■ Task brief
Your task is to transcribe, without alteration, the lines from the top of the material below through the line bearing "Gallery (403, 21)", inclusive.

■ Extracted information
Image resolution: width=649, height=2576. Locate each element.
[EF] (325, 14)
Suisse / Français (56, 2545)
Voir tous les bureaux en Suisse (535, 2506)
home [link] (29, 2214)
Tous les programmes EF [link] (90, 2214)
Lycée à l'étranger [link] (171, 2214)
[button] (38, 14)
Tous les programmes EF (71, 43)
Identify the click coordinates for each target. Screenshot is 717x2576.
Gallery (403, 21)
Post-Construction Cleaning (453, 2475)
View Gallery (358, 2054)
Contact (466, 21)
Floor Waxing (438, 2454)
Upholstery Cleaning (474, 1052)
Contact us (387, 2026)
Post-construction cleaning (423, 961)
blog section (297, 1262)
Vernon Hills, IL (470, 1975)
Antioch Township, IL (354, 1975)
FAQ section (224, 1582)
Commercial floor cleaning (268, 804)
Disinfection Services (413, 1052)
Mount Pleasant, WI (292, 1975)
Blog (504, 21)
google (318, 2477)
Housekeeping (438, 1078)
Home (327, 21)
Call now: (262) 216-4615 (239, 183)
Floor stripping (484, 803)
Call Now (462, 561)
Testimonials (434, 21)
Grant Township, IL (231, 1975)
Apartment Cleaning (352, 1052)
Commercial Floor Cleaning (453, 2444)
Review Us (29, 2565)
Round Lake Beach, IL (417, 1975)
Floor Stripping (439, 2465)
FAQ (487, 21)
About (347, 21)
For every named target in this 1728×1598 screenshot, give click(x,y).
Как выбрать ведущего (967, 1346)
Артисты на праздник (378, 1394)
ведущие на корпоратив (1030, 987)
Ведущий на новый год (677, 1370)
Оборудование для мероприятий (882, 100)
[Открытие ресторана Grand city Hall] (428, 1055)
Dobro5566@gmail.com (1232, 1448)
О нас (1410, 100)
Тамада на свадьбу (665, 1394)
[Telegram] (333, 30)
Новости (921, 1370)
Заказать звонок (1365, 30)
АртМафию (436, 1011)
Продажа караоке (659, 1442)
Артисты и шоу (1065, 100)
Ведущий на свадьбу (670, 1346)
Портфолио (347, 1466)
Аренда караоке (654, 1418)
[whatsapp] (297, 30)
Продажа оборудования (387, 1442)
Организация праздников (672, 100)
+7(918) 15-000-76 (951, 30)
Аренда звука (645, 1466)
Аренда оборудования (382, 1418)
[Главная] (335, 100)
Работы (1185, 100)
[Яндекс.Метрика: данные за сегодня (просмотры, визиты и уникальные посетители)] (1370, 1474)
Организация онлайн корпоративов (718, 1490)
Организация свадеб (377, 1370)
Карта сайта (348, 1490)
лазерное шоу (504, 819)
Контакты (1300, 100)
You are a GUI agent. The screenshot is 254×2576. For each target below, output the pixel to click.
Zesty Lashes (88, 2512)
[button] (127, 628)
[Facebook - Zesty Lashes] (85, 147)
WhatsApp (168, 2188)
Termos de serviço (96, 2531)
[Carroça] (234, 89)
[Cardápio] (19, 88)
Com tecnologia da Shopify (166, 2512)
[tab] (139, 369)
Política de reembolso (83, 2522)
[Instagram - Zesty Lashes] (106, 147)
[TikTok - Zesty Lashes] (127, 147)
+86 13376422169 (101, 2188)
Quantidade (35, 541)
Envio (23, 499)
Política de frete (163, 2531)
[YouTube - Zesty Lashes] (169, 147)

■ Reply
Image resolution: width=649, height=2576. Locate each element.
[EF] (325, 14)
Suisse / Français (56, 2545)
Voir tous les bureaux en Suisse (535, 2506)
home [link] (29, 2214)
Tous les programmes EF [link] (90, 2214)
Lycée à l'étranger [link] (171, 2214)
[button] (38, 14)
Tous les programmes EF (71, 43)
Identify the click coordinates for each target. Screenshot is 717x2576.
Gallery (403, 21)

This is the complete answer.